* start SELECTED EXCERPT *

This technical note presents the new automated in situ cosmogenic carbon-14 extraction system at PRIME lab. Improvements and advantages of the new installations compared to the previous system are described. Tests with different sample boat materials and various Lithium Metaborate flux batches show the impact of these materials on the procedural blank levels. Experiments with different preheating and extraction temperatures demonstrate the importance of these temperatures for the 14C recovery from the largely used inter-comparison material CRONUS-A and are therefore very useful for other in situ 14C labs.

The manuscript reads very well and the data is very well presented and described. Below I only list a few technical suggestions that could be considered.

The title is a bit bulky and could be clarified in my opinion. In particular I find a few terms confusing: First, it only becomes clear in the text that you use the term « combustion » to refer to the preheating step that removes atmospheric/organic C. Isn’t heating to 1000-1100°C during the in situ extraction also combustion? Secondly, people who are familiar with in situ 14C extraction procedures would associate “high-temperature extraction” with systems that do not use the LiBO2 flux (heating at much higher temperatures instead). Maybe rather change the title to “Studying Li-metaborate fluxes and preheating and extraction temperatures with a new, fully automated in situ cosmogenic 14C processing system at PRIME Lab”?

Lines 140-141: Please specify whether or not you also add He on Day 2 when you insert the sample.

Lines 241-251: Concerning the high 14C and C blanks from the various LiBO2 batches: Isn’t the heating on Day 1 supposed to degas all the CO2 in the LiBO2? Was a longer degassing duration tested to reduce the blanks? BTW, the heating temperature on Day 1 is not specified. Is it always the same the extraction temperature on Day 2?

Lines 290-296: It would have been interesting to test the 500°C preheating with the Al2O3 boats. Can you exclude that the 10% difference in 14C is due to absorption by the Al2O3?

Lines 303-315: For the CRONUS-A extractions in the Pt/Rh boat, there seems to be slight trend though of 14C concentrations increasing with extraction temperature: 4 of the 5 extractions at 1100°C are systematically higher than those at 1050° (3h) and 1000° (4.5h). It would be interesting to test further if there is systematic impact or not. Especially because the mean of CRONUS-A concentrations at ETH being the highest of all published values (ref your Fig. 6), was derived with a higher extraction temperature than elsewhere.

Fig. 6: It would be helpful if the 1sigma band of the PCEGS mean was shown, and also to clarify on the figure if PCEGS-47 and -50 included in that mean value.

Table 4: Shouldn’t the first three samples get a footnote saying that they were combusted at 600°C?

* end SELECTED EXCERPT *
* start EXCERPTED DATA *

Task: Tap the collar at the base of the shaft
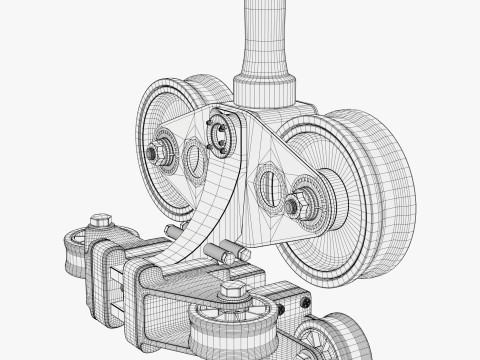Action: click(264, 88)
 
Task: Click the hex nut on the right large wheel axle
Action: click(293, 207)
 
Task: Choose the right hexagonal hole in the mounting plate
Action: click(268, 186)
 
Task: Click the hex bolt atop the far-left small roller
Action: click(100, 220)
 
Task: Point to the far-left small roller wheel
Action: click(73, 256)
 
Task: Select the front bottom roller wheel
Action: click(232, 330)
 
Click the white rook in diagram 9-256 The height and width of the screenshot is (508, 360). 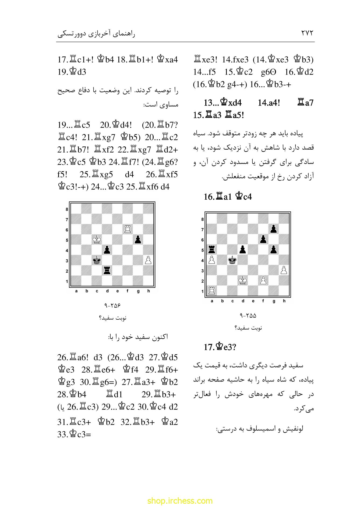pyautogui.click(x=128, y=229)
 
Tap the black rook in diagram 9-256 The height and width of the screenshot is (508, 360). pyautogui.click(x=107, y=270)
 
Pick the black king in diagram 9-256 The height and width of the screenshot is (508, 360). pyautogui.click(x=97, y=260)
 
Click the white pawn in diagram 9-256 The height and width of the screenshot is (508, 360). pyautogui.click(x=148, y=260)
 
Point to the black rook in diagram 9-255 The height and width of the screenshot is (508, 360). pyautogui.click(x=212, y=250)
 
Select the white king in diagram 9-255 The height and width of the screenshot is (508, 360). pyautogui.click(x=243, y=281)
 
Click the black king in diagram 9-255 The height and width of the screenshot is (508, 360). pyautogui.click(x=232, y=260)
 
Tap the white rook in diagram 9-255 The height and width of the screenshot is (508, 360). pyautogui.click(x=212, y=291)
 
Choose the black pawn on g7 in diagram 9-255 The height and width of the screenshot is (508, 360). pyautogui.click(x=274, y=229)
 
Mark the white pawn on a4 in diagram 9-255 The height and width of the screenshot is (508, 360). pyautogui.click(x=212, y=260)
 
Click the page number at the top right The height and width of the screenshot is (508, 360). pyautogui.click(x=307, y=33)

* end EXCERPTED DATA *
* start EXCERPTED DATA *

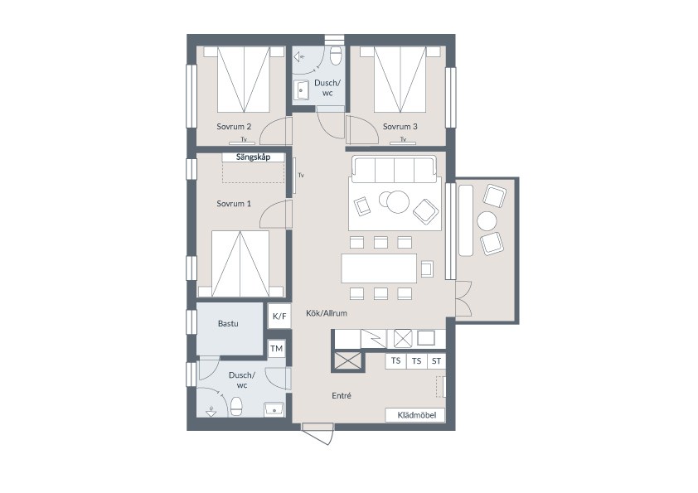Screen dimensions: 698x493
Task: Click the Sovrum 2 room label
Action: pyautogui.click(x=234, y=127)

* end EXCERPTED DATA *

#### TASKS TO PERFORM:
**A.** Answer these questions about the review of the carbon-14 extraction system, marking each answer as its question is marked:
(i) Which inter-comparison material does the review call largely used?
(ii) For lines 140-141, what does the reviewer ask the authors to specify?
(iii) In Table 4, which samples should receive a footnote, and what should the footnote state?
**B.** List every line range of the manuscript that the review of the carbon-14 extraction system cites.
**C.** Write the next part of the review of the carbon-14 extraction system, beginning after its comment on Table 4.

#### THE REPLIES:
**A.**
(i) CRONUS-A.
(ii) Whether He is also added on Day 2 when the sample is inserted.
(iii) The first three samples; the footnote should state that they were combusted at 600°C.

**B.** Lines 140-141, lines 241-251, lines 290-296, lines 303-315.

**C.**
Irene Schimmelpfennig

In this technical note, the authors describe the new automated in situ cosmogenic carbon-14 (C-14) extraction system at Purdue University/PRIME Lab. The system is based on previous designs by N. Lifton and B. Goehring (formerly at Tulane) which use LiBO₂ flux to dissolve quartz sample grains, but upgraded with a glass coil to trap gases during sample extraction, and two extraction ovens isolated from the rest of the extraction/purification/graphitization processes, allowing for overlap. The paper presents the results of blank and interlaboratory standards (CRONUS-A, CoQtz-N) using different bottles of pre-fused LiBO₂ flux beads, various combustion and fusion temperatures/timings, and Al₂O₃ vs. Pt/Rh sample boats. The authors show that: (1) Pt/Rh boats heat more quickly and provide much lower blanks than Al₂O₃ boats, (2) a too aggressive combustion step results in diffusive loss of C-14, (3) bottles of flux from a certain manufacturer result in higher and increasing blanks, (4) standard measurements on the Purdue system are in line with accepted values from other laboratories.

For the most part the data contained in this technical note is presented well. I offer here some items that could be clarified for those less familiar with in situ C-14 extraction, and other suggestions/questions:

In general, I think a flow diagram of the procedures with approximate timings would be helpful. I found the discussion of “Day 1/Day 2 procedures” and degassing vs. combustion vs. extraction difficult to follow in the text.

Lines 81-82. It would be nice to briefly describe the new CEGS LN₂ distribution system since the issues with the former design were discussed in detail.

Line 105: A comma after “downtube” would make this sentence clearer.

Lines 152-154: Specify which steps/traps are removing which gases.

Lines 197-198: Specify units of Bg (i.e., blank value in C-14 atoms or as ¹⁴C/C_total), and perhaps add a brief sentence on why this relationship exists.

Line 221: Does the etching pattern necessarily mean that the Pt/Rh boat heats more evenly, or just faster? The etching patten of the Al₂O₃ boats in Fig. 3 shows etching of the tube along the full length of the boat.

Line 257: These two blanks are listed as Claisse Pure (“Batch 4”) on Fig. 4, but described as Ultra-Pure in the text.

Lines 284-288: Add a short sentence or two describing the two quartz standards used (CRONUS-A, CoQtz-N). E.g., where they come from, approximate age/exposure history, etc.

Fig. 3: Either use “(A)” or “A)” for consistency.

Fig. 4: Can the LiBO₂ Batch #s listed on the Figure (Batches 1-4) be updated to reflect the Batch #s/IDs used in the text (or can you list the Batch # used in Fig. 4 along with the actual bottle batch # in the text?) so the reader can more easily follow which blanks are from which bottle?

Fig. 6: Can you add shading around the PCEGS mean value representing the 1 std dev (similar to how the Jull et al., 2015 data is presented)?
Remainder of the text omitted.